Task objective → List every number written in digits in the passage about ruling on exceptions before trial, in the order they appear.

Passage shown →
----------------
Certain other questions were then mooted, bearing upon the maintenance of the proceeding, upon which the court ruled subject to exception. These exceptions are also transferred with the suggestion that their determination in advance of a trial may shorten or avoid the hearing upon the facts. This procedure is one often employed when justice and convenience require, but it is not the practice to consider difficult questions of law which may not arise when the facts are found. Glover v. Baker, 76 N.H. 261, 263. Questions considered in this way are, ordinarily, important ones necessarily involved in the action. Hampton Beach Co. v. Hampton, 77 N.H. 373. It is not the duty of the court under the guise of this procedure to advise the parties in advance as to their rights under all possible facts which might be proved. As suggested, the
allegations of the bill seem to be regarded as sufficient while the requests to rule amount to an inquiry whether the plaintiffs may not recover upon proof of much less than they have alleged. In this situation the views of the court are properly expressed only upon the precise questions raised by exception. Two questions were raised.
----------------
Provided data →
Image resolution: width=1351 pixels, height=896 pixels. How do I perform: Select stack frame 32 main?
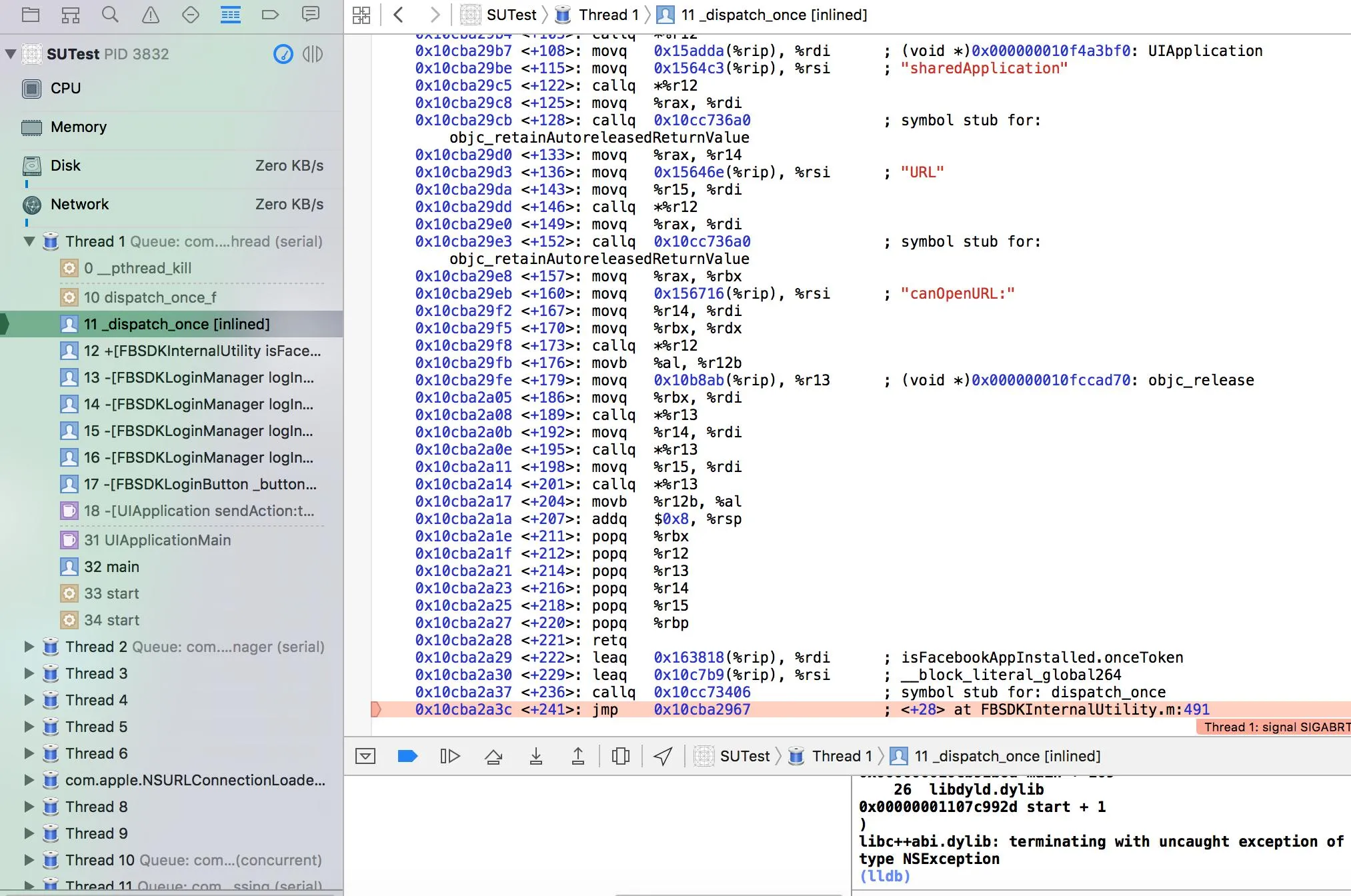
----------------
Expected answer → 76, 261, 263, 77, 373